I am not familiar with the Maxa cookie manager program. I manage cookies to some extent with a program called Crap Cleaner that also has some other cleaning utilities. It is free and can be downloaded from http://www.piriform.com/ccleaner/download  If you choose to use this program when you install it uncheck the install toolbar option, In the options section I include the path to delete the flash cookies that are in my sandbox
C:\Sandbox\Steve\DefaultBox\user\current\Application Data\Macromedia\Flash Player\#SharedObjects\
and I select what cookies I want to keep. Another free program to clean the flash cookies is
http://www.flashcookiecleaner.com/  I used to do all of this manually including making batch files to delete the index.dat files on startup that windows would not let you delete, but I found crap cleaner years ago and it has been one of my must have utilities.

[l82start]

Steve (or anyone else with experience) what would you say the best free virus software is? i am about to switch over from a payed virus protection when the trial period runs out.

[steve]

Steve (or anyone else with experience) what would you say the best free virus software is? i am about to switch over from a payed virus protection when the trial period runs out.
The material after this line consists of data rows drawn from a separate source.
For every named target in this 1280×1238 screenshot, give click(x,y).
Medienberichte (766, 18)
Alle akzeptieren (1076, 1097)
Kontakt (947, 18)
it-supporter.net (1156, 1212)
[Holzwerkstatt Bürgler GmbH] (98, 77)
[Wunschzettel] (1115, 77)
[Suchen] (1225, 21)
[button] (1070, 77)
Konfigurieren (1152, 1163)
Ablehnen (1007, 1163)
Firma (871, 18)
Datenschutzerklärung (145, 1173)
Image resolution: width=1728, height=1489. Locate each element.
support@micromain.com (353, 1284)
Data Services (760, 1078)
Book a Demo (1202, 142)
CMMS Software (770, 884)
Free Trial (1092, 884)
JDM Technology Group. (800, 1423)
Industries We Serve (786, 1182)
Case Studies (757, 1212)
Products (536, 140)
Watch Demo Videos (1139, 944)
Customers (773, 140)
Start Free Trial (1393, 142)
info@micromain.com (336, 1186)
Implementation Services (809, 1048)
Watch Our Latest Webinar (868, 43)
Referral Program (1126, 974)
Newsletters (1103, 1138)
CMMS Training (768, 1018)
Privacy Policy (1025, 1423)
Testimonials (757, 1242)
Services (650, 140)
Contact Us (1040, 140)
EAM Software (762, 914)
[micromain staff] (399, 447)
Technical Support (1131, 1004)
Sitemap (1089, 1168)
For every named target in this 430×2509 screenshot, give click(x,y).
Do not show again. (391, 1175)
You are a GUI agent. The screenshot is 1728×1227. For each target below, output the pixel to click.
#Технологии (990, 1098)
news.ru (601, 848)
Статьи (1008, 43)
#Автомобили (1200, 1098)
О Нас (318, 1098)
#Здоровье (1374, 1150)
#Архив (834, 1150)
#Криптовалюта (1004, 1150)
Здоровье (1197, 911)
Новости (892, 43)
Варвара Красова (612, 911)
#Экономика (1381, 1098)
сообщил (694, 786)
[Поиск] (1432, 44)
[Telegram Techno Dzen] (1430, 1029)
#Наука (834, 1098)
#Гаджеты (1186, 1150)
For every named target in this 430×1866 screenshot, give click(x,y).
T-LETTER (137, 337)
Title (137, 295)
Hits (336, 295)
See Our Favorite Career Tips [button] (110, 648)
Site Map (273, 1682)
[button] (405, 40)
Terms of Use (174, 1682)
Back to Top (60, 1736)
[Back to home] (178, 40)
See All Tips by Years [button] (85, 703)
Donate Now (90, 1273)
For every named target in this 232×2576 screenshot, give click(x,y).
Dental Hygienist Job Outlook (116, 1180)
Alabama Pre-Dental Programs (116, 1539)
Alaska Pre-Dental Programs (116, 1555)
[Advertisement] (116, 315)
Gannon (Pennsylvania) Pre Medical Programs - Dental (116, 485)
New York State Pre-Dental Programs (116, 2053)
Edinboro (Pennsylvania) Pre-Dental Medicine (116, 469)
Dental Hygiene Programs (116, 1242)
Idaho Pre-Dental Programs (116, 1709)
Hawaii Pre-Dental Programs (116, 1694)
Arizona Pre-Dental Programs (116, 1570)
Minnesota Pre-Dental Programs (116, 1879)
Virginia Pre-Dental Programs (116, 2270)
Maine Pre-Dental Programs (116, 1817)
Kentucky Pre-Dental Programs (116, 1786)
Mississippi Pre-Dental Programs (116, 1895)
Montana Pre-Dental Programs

I really can't say what is the best, Things change just when you really like something they come up with some update or upgrade that has something annoying. I think AVG is ok but not sure if it is really the best. The program I like the most is Clam antivirus  http://www.clamav.net/lang/en/about/win32/  however Clam does not have real time scanning, you manually have to scan your files, I like this because It is small and non intrusiive as far as software goes and it does not use computer resources. I would recommend Clam if you are an advanced computer user and know what and when to scan. I am not a typical computer user, I have a different philosophy that goes against allot of what is said for example: I do not believe in updating windows like most computer security people will tell you to do
This is from a private newsletter that I wrote a while back
Why update Windows?
The operating system of your computer is fundamentally made up of many lines of programming code. In the case of Windows Vista, for example, there are about fifty million lines of code. When typing these 50,000,000 lines, errors are inevitably made. These errors are abused by malicious people, who try to make money exploiting the vulnerabilities created by the mistakes in the software. They want to use your computer to send spam; they try to steal your passwords in order to take over your identity and order expensive items with your information. Very unpleasant, but something can be done. We can make the computer less vulnerable to these attacks by ensuring that as few errors as possible exist in the software. In order to repair these errors, the software makers regularly put updates on the market. These updates must be installed on your computer so that parts of the code can be replaced with better and safer codes. On the surface this makes sense however looking at it another way these malicious people who are exploiting the vulnerabilities in your operating system or programs must first gain access to them. They can not exploit what they can not get at. This is where I start my line of defense. Often times one update fixes one error and adds others. A better way is not to let anything enter the system. Or I like the way the program Sandboxie works. Sandboxie lets everything in, but to a secure area called a sandbox where it can just be flushed out. http://www.sandboxie.com/ Sandboxie runs your programs in an isolated space which prevents them from making permanent changes to other programs and data in your computer. There are other programs that create a sandbox on you computer but this works as good as any. My feeling is if the Microsoft really cared about keeping a computer secure your Windows computer would have this ability. They train uses to keep up with the latest updates and the newest software. They want you to chase after what they call the latest and greatest., For all they care you could just throw out your computer that works fine just to buy a new one, funny thing after you install all of windows updates your computer will probably be so slow you will need a new one and of course what things that you have invested in and work fine, like maybe a TV tuner or a printer may no longer work or be supported.

[foglifter]

My 2 cents:

- create 2 accounts: admin (full permissions) and user (limited). Win 7 allows you to work under a limited user and still be able to install application if needed - you'll be required to enter your admin username and password in a pop -up window.
- I may sound paranoid, but I wouldn't use Chrome - I don't need more exposure to the Big Brother named Google.
- Firefox has an excellent add-on called NoScript which allows you to select what scripts you want to run

[Storm]

The best free antivirus, in my opinion, is Microsoft Security Essentials.  It's free to all legitimate users of Windows (google for it and download it from Microsoft directly), and it doesn't have any popup nag screens, and updates signatures automatically, so you should never be out of date.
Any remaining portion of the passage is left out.